Problem statement: Please set down all of the following entries word for word, changing nothing.

### Source data ###

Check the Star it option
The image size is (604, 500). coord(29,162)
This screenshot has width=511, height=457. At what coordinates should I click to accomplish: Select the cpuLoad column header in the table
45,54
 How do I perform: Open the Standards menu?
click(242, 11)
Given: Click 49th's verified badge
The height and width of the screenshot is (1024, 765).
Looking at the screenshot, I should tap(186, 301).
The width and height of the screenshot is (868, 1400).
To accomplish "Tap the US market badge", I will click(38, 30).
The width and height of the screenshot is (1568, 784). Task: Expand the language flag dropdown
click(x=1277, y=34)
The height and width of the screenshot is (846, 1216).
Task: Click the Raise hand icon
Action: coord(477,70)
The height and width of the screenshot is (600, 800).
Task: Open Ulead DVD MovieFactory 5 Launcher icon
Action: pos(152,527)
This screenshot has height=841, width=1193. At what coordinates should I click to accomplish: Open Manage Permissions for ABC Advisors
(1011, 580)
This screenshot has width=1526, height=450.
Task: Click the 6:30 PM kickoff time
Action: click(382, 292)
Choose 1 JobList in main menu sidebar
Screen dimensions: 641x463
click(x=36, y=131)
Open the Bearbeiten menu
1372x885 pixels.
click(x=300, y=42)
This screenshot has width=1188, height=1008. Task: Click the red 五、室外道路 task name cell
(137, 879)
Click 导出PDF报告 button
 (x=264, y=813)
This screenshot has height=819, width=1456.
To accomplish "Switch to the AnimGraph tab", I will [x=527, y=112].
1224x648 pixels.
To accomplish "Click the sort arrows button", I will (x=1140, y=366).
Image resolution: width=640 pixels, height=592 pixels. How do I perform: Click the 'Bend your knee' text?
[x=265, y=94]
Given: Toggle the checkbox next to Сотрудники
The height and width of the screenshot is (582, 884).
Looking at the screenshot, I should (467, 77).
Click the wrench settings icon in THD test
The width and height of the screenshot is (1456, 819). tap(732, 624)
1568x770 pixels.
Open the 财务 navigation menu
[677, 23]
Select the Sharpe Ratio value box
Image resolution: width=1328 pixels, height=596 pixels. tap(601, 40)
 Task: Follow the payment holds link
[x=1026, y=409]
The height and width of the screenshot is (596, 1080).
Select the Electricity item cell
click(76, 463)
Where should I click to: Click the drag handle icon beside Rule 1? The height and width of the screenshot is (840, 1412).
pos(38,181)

###

Exercise result:
Check the Star it option
The image size is (604, 500). coord(29,162)
This screenshot has width=511, height=457. At what coordinates should I click to accomplish: Select the cpuLoad column header in the table
45,54
 How do I perform: Open the Standards menu?
click(242, 11)
Given: Click 49th's verified badge
The height and width of the screenshot is (1024, 765).
Looking at the screenshot, I should tap(186, 301).
The width and height of the screenshot is (868, 1400).
To accomplish "Tap the US market badge", I will click(38, 30).
The width and height of the screenshot is (1568, 784). Task: Expand the language flag dropdown
click(x=1277, y=34)
The height and width of the screenshot is (846, 1216).
Task: Click the Raise hand icon
Action: coord(477,70)
The height and width of the screenshot is (600, 800).
Task: Open Ulead DVD MovieFactory 5 Launcher icon
Action: pos(152,527)
This screenshot has height=841, width=1193. At what coordinates should I click to accomplish: Open Manage Permissions for ABC Advisors
(1011, 580)
This screenshot has width=1526, height=450.
Task: Click the 6:30 PM kickoff time
Action: click(382, 292)
Choose 1 JobList in main menu sidebar
Screen dimensions: 641x463
click(x=36, y=131)
Open the Bearbeiten menu
1372x885 pixels.
click(x=300, y=42)
This screenshot has width=1188, height=1008. Task: Click the red 五、室外道路 task name cell
(137, 879)
Click 导出PDF报告 button
 (x=264, y=813)
This screenshot has height=819, width=1456.
To accomplish "Switch to the AnimGraph tab", I will [x=527, y=112].
1224x648 pixels.
To accomplish "Click the sort arrows button", I will (x=1140, y=366).
Image resolution: width=640 pixels, height=592 pixels. How do I perform: Click the 'Bend your knee' text?
[x=265, y=94]
Given: Toggle the checkbox next to Сотрудники
The height and width of the screenshot is (582, 884).
Looking at the screenshot, I should (467, 77).
Click the wrench settings icon in THD test
The width and height of the screenshot is (1456, 819). tap(732, 624)
1568x770 pixels.
Open the 财务 navigation menu
[677, 23]
Select the Sharpe Ratio value box
Image resolution: width=1328 pixels, height=596 pixels. tap(601, 40)
 Task: Follow the payment holds link
[x=1026, y=409]
The height and width of the screenshot is (596, 1080).
Select the Electricity item cell
click(76, 463)
Where should I click to: Click the drag handle icon beside Rule 1? The height and width of the screenshot is (840, 1412).
pos(38,181)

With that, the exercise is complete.